Basından takip ettiğime göre, ortamda o hastaneye Arda Turan’ın belinde gelen silah var ya? Patlıyor bir de üstüne üstlük!
Hastane kameraları görmemiş ama mermi gitmiş bir yere saplanmış yerden sekip. Bulup çıkarmış polis. Kimi diyor ki Arda bir daha sinirlenmiş, sıkmış yere. Kimi diyor ki yanlışlıkla patlamış. ‘Vur beni Berkay’ derken, şey etmiş...
Gerçeği yaşayanlar biliyor. Yargı, mevzuyu yaşayanların beyanlarına göre karar veriyor.

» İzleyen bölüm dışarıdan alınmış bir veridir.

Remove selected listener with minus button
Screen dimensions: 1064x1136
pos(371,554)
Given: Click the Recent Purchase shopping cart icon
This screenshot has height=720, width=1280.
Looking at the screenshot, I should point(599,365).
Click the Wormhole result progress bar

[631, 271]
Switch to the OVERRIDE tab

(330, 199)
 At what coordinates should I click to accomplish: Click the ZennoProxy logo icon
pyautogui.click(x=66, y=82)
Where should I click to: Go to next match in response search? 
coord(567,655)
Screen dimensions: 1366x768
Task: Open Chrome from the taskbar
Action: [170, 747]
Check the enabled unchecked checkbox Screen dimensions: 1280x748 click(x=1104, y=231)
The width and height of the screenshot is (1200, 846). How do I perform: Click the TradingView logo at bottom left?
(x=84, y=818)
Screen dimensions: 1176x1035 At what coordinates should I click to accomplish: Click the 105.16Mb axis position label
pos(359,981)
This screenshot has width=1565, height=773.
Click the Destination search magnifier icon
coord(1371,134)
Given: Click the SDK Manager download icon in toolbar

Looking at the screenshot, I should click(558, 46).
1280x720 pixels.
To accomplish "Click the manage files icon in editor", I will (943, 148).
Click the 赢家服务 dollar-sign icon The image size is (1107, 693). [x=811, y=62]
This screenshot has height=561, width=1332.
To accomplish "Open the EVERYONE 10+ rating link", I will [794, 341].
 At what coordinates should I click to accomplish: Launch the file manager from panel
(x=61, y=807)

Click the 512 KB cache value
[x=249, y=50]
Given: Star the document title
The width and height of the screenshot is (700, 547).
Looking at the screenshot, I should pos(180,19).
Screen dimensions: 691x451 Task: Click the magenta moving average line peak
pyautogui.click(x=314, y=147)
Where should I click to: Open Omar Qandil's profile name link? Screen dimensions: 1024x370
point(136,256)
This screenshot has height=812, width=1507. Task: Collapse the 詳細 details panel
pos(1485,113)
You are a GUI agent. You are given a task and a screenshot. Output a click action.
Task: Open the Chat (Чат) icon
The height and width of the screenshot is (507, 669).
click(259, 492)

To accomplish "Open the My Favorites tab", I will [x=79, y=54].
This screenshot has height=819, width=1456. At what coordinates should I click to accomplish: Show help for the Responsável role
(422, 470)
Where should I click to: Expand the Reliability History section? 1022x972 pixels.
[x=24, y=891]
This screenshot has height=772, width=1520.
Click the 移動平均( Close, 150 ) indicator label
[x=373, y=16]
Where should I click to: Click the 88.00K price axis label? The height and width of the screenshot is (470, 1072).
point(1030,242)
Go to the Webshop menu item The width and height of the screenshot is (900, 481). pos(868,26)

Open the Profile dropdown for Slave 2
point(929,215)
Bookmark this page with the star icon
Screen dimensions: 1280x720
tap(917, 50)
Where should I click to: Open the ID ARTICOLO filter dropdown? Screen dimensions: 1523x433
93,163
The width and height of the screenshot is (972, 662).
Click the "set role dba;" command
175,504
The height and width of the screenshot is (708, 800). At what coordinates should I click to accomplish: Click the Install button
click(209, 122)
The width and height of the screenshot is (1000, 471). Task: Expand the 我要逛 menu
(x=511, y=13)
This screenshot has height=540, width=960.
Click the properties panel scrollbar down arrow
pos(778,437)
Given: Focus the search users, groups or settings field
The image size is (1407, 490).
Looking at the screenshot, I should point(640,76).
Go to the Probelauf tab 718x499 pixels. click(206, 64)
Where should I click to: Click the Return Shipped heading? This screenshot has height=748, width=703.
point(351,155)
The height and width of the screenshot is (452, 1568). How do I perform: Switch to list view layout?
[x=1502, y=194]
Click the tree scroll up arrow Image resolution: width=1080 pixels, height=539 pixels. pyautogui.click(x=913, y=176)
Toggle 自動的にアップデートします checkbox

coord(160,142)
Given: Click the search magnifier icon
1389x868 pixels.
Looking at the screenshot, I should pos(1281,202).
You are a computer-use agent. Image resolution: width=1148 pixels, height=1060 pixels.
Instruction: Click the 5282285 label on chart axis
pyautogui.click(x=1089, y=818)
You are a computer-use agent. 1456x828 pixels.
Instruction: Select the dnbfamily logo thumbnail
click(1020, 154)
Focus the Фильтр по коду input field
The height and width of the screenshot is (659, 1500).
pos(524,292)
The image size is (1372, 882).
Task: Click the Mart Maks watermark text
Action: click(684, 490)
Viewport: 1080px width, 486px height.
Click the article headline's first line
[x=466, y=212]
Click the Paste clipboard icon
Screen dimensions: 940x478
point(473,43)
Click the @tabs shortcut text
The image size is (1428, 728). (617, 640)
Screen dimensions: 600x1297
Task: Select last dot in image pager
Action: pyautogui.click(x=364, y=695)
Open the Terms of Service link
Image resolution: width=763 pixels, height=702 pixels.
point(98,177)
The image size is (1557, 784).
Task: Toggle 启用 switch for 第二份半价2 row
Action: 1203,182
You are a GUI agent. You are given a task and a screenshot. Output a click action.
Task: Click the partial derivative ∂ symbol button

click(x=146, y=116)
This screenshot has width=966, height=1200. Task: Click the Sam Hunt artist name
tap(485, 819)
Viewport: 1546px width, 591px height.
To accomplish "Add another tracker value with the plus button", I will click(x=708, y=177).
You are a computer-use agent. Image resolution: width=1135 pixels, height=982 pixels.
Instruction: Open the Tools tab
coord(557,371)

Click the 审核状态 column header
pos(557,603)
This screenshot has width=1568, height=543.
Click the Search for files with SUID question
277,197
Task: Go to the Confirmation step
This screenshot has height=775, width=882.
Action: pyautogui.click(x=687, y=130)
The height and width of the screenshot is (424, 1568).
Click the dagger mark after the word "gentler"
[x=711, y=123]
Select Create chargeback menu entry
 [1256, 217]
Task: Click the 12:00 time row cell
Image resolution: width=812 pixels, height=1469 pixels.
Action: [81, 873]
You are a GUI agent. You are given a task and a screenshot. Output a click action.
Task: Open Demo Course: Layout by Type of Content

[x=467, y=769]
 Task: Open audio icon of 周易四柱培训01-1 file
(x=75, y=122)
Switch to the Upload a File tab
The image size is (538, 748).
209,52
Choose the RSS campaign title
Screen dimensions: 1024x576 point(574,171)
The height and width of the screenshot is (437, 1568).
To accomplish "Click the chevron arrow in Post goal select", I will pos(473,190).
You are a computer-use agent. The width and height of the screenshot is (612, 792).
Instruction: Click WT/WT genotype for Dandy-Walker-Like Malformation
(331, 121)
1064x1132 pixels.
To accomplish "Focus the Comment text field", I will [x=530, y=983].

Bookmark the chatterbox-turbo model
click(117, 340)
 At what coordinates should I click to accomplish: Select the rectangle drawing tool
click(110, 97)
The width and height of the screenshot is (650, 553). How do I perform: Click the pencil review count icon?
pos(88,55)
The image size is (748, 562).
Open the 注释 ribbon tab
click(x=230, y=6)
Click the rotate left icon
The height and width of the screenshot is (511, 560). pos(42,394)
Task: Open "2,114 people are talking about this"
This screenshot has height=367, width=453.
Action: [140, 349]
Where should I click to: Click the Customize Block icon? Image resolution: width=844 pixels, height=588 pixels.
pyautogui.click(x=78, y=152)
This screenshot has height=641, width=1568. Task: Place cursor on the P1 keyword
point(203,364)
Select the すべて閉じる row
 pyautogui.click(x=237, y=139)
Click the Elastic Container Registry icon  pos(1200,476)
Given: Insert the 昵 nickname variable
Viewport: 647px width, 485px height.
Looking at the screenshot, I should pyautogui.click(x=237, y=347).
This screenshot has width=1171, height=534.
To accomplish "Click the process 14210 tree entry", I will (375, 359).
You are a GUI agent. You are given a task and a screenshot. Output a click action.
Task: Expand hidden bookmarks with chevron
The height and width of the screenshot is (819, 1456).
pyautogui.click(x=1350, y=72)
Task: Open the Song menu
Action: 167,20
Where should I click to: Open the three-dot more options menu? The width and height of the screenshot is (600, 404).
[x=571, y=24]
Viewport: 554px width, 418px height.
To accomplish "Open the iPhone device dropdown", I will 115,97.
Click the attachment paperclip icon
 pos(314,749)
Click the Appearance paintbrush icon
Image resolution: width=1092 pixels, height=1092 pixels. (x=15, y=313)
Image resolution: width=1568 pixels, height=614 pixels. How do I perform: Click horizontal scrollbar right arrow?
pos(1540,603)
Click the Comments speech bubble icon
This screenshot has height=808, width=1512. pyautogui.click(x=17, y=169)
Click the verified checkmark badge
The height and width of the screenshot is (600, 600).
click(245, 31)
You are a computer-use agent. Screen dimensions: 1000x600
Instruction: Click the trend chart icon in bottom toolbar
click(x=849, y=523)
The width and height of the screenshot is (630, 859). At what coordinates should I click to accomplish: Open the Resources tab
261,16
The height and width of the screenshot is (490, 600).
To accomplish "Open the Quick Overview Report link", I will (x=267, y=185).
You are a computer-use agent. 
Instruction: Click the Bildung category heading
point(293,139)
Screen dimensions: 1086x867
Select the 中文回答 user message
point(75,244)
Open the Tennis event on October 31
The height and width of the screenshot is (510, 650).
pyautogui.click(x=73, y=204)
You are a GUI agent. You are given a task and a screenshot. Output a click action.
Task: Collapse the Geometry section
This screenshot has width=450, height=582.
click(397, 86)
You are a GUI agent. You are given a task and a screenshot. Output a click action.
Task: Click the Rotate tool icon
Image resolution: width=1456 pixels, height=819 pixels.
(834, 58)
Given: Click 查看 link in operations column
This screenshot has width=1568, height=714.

Benlik bir şey yok.
*
Ardamız...
Gurur kaynağımız, karşısına gelen savunma oyuncusunu bir vücut çalımıyla geçen, ta karşıdan atağa kalkan arkadaşını göz ucuyla seçen, yüz metre ilerdeki adamının ayağının ucuna pası cetvelle geçen, İspanya ligine bizi bağımlı eden kardeşimize...
Ne mi olmuş en sonunda?
*
Hiç bir şey olmamış.
*
Tüm bu olaydan benim anladığım ne biliyor musunuz?
Başarıyı para, statüyü Ferrari sanan, okumadan parayı bulmuş, belinde silahla gezen topçulara ve hatta popçulara, işadamlarına, kabadayılara, gece delikanlılarına hiçbir zaman, hiçbir şey olmamış.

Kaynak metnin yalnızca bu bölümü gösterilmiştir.